§ **GOAL OF THE EXERCISE**
Copy the listing that follows, line for line, without a single difference.
_ _ _ _ _ _ _
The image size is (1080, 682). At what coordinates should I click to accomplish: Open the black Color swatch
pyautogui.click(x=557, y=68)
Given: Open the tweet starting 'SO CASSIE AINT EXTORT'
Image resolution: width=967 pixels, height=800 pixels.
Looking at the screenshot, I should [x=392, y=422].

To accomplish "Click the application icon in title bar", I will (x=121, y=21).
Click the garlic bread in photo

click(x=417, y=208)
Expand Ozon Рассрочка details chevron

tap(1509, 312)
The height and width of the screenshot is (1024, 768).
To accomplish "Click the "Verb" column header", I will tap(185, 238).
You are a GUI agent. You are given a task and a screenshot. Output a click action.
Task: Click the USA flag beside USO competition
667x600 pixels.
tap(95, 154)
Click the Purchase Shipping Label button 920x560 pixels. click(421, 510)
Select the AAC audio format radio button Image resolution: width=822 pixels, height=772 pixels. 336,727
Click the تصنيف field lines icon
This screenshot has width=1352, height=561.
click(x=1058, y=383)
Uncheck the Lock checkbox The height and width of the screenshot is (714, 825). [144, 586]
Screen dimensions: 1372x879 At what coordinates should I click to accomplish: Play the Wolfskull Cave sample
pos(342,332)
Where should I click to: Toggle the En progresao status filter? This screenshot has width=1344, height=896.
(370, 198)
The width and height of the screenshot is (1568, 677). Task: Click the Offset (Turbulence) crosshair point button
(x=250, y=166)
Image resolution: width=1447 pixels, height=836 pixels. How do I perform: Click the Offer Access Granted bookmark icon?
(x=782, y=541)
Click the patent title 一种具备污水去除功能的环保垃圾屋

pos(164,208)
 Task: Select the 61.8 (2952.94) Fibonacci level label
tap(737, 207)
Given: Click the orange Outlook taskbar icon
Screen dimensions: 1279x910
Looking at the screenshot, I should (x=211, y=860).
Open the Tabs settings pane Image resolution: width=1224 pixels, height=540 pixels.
_ _ _ _ _ _ _
§ **SOLUTION FOR THIS PROBLEM**
The image size is (1080, 682). At what coordinates should I click to accomplish: Open the black Color swatch
pyautogui.click(x=557, y=68)
Given: Open the tweet starting 'SO CASSIE AINT EXTORT'
Image resolution: width=967 pixels, height=800 pixels.
Looking at the screenshot, I should [x=392, y=422].

To accomplish "Click the application icon in title bar", I will (x=121, y=21).
Click the garlic bread in photo

click(x=417, y=208)
Expand Ozon Рассрочка details chevron

tap(1509, 312)
The height and width of the screenshot is (1024, 768).
To accomplish "Click the "Verb" column header", I will tap(185, 238).
You are a GUI agent. You are given a task and a screenshot. Output a click action.
Task: Click the USA flag beside USO competition
667x600 pixels.
tap(95, 154)
Click the Purchase Shipping Label button 920x560 pixels. click(421, 510)
Select the AAC audio format radio button Image resolution: width=822 pixels, height=772 pixels. 336,727
Click the تصنيف field lines icon
This screenshot has width=1352, height=561.
click(x=1058, y=383)
Uncheck the Lock checkbox The height and width of the screenshot is (714, 825). [144, 586]
Screen dimensions: 1372x879 At what coordinates should I click to accomplish: Play the Wolfskull Cave sample
pos(342,332)
Where should I click to: Toggle the En progresao status filter? This screenshot has width=1344, height=896.
(370, 198)
The width and height of the screenshot is (1568, 677). Task: Click the Offset (Turbulence) crosshair point button
(x=250, y=166)
Image resolution: width=1447 pixels, height=836 pixels. How do I perform: Click the Offer Access Granted bookmark icon?
(x=782, y=541)
Click the patent title 一种具备污水去除功能的环保垃圾屋

pos(164,208)
 Task: Select the 61.8 (2952.94) Fibonacci level label
tap(737, 207)
Given: Click the orange Outlook taskbar icon
Screen dimensions: 1279x910
Looking at the screenshot, I should (x=211, y=860).
Open the Tabs settings pane Image resolution: width=1224 pixels, height=540 pixels.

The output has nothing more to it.